Effects of active feedback gait retraining to produce a medial weight transfer at the foot in subjects with symptomatic medial knee osteoarthritis

Abstract

This study aimed to determine if active feedback gait retraining to produce a medial weight transfer at the foot significantly reduces the knee adduction moment in subjects with medial compartment knee osteoarthritis. Secondarily, changes in peak knee flexion moment, frontal plane knee and ankle kinematics, and center of pressure were investigated. Ten individuals with medial compartment knee osteoarthritis (9 males; age: 65.3 ± 9.8 years; BMI: 27.8 ± 3.0 kg/m2 ) were tested at self-selected normal and fast speeds in two conditions: Intervention, with an active feedback device attached to the shoe of their more affected leg, and control, with the device de-activated. Kinematics and kinetics were assessed using a motion capture system and force plate. The first peak, second peak, and impulse of the knee adduction moment were significantly reduced by 6.0%, 13.9%, and 9.2%, respectively, at normal speed, with reductions of 10.7% and 8.6% in first peak and impulse at fast speed, respectively, with the active feedback system, with no significant effect on the peak knee flexion moment. Significant reductions in peak varus knee angle and medialized center of pressure in the first half of stance were observed, with reductions in peak varus knee angle associated with reductions in the knee adduction moment. This study demonstrated that active feedback to produce a medial weight-bearing shift at the foot reduces the peaks and impulse of the knee adduction moment in patients with medial compartment knee osteoarthritis. Future research should determine the long-term effect of the active feedback intervention on joint loading, pain, and function. © 2017 Orthopaedic Research Society. Published by Wiley Periodicals, Inc. J Orthop Res 35:2251-2259, 2017.

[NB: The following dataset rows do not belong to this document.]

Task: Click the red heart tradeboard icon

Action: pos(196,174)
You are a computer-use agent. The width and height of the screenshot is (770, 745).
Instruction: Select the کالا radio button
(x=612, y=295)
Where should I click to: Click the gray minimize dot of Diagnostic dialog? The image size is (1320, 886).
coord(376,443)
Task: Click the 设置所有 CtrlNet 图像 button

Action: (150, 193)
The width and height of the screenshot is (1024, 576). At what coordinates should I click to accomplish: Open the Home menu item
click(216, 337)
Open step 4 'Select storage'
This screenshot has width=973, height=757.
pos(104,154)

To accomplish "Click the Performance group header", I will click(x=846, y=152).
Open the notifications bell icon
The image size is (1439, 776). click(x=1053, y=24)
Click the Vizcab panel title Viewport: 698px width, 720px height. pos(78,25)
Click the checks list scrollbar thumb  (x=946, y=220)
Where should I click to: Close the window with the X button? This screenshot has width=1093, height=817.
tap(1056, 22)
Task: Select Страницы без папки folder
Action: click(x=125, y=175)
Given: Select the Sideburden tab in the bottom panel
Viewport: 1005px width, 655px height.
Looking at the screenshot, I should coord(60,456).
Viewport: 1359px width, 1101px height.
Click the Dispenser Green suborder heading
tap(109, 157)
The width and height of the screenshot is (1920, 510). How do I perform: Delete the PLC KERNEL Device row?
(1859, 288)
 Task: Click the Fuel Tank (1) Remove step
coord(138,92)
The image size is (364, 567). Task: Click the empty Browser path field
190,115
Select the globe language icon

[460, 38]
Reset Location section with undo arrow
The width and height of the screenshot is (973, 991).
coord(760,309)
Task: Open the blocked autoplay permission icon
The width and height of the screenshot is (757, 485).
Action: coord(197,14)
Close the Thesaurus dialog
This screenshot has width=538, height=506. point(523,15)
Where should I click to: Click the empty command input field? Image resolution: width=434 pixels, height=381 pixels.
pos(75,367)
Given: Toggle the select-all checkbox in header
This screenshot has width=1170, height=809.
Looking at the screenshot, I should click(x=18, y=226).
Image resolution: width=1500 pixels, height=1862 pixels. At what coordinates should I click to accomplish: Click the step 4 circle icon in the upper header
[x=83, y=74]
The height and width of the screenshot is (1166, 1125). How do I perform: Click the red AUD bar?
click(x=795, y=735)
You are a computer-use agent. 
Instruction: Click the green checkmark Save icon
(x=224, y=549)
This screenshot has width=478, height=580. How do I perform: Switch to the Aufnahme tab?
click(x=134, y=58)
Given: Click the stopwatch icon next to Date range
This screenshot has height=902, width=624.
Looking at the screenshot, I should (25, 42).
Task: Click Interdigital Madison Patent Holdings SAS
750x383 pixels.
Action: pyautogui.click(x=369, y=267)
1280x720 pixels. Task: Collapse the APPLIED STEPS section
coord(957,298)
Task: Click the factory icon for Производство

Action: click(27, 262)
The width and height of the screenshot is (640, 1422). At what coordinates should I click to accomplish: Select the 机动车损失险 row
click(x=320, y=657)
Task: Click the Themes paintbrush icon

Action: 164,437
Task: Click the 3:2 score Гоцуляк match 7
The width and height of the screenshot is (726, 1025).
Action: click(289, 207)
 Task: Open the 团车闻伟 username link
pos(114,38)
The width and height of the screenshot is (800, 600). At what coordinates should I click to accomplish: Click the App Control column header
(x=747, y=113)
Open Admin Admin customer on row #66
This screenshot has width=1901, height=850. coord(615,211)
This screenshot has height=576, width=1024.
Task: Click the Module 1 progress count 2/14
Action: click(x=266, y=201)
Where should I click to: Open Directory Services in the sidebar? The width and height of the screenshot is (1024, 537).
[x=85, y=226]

Keywords: active feedback; gait modification; knee; knee adduction moment; osteoarthritis.

Conflict of interest statement

Conflict of Interest Statement: The authors declare no conflict of interest that could influence the content of the presented work.

© 2017 Orthopaedic Research Society. Published by Wiley Periodicals, Inc.

Figures

Figure 1

The active feedback gait modification intervention, incorporating a force sensor placed under the lateral side of the heel, a vibration motor placed in contact with the skin on the foot/ankle, and a light indicator to indicate activation of the vibration motor.

Figure 2

Average KAM curves of control gait (solid line) and of medial weight transfer gait (dashed line) during stance phase at (A) normal and (B) fast speeds.

Figure 3

Individual subject percent changes (ordered from largest to smallest) in the first peak KAM (A and D), second peak KAM (B and E), and KAM impulse (C and F) at normal (top row) and fast (bottom row) speeds with active feedback gait retraining versus control.

Figure 4

Associations between individual subject changes (intervention – control) in the first peak KAM (A and C) and second peak KAM (B and D) and changes in peak varus knee angle during loading at normal (top row) and fast (bottom row) speeds with active feedback gait retraining versus control. Reductions in first peak KAM, second peak KAM, and peak varus knee angle with active feedback are shown as negative values.